→ **READING TEXT**
::::::

Synthorx is working to design new cytokine therapies for cancer using an “extended” genetic alphabet that could help avoid the shortcomings associated with earlier versions.
Now French biopharma Sanofi has struck a deal to add the startup to its oncology business in a transaction that values the company at about $2.5 billion. The move is the first acquisition the company has announced since CEO Paul Hudson joined the Paris-headquartered company Sept. 1.
Sanofi agreed to pay $68 per outstanding share of Synthorx (NASDAQ: [[ticker:THOR]]), a 172 percent premium over its Friday closing stock price of $25.03 apiece. Synthorx’s stock shot to $67.71 per share Monday. Hudson, who previously headed pharma at Novartis (NYSE: [[ticker:NVS]]), said in a prepared statement that the deal would bolster Sanofi’s immuno-oncology pipeline.
Synthorx’s lead drug candidate, THOR-707, is an engineered form of interleukin-2 (IL-2), a cytokine that has been used as a cancer drug for more than 25 years. The technology Synthorx uses to develop the molecules it aims to turn into cancer drugs came from the lab of company founder Floyd Romesberg at The Scripps Research Institute, which created a novel synthetic DNA base pair that could be inserted into E. coli bacteria to create synthetic amino acids. Synthorx used the tech to tweak IL-2 to make it more precise and extend its half-life.
High doses of IL-2 can cause dangerous side effects, including vascular leak syndrome (VLS), a condition in which plasma seeps from blood vessels. Earlier this year, Synthorx started a Phase 1/2 clinical trial of THOR-707, which was designed to increase patients’ levels of T cells that attack tumor cells without causing VLS.

::::::

→ **ACTIVITY 1**
According to the article about Sanofi's purchase of Synthorx, what premium does the $68 per-share price represent over Synthorx's Friday closing price?
→ **ACTIVITY 2**
List every dollar amount that appears in the article about Sanofi's purchase of Synthorx.
→ **ACTIVITY 3**
Extend the article about Sanofi's purchase of Synthorx, beginning after its final sentence.

::::::

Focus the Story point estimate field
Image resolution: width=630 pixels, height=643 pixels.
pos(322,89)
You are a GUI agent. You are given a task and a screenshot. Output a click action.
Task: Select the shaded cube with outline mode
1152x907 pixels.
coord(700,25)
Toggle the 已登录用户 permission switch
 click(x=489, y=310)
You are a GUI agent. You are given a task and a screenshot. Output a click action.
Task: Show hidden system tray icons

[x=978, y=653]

::::::

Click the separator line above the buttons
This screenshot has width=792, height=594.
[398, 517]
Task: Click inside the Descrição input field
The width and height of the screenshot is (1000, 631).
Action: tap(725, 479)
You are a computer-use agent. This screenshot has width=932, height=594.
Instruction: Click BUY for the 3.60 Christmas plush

::::::

→ **WRITTEN REPLY 1**
It is a 172 percent premium over the Friday closing price of $25.03 per share.

→ **WRITTEN REPLY 2**
$2.5 billion, $68, $25.03, $67.71

→ **WRITTEN REPLY 3**
The startup is also testing the drug in combination with other immunotherapies.
Like other biopharmas, Sanofi is seeking ways to combine its immunotherapies with other drugs in hopes of increasing their effectiveness. John Reed, Sanofi’s head of R&D, said THOR-707 could “become a foundation of the next generation of immuno-oncology combination therapies.” The company plans to test the Synthorx molecules in combination with its drugs cemiplimab (Libtayo), isatuximab (Sarclisa), and early-stage immunotherapies, Reed statement said in a letter to Sanofi employees.
There is also potential for the optimized drugs, which the startup has dubbed Synthorins, to be used to treat autoimmune and inflammatory diseases as well as cancer, Reed said. Sanofi declined to make an executive available for an interview Monday.
Synthorx is based in La Jolla, CA, at COI Pharmaceuticals, a shared office space for startups backed by local VC firm Avalon Ventures. Avalon and Correlation Ventures, another San Diego firm, were its founding investors. The company went public one year ago, raising $131 million in an upsized IPO. The year prior, it raised $63 million from outside investors.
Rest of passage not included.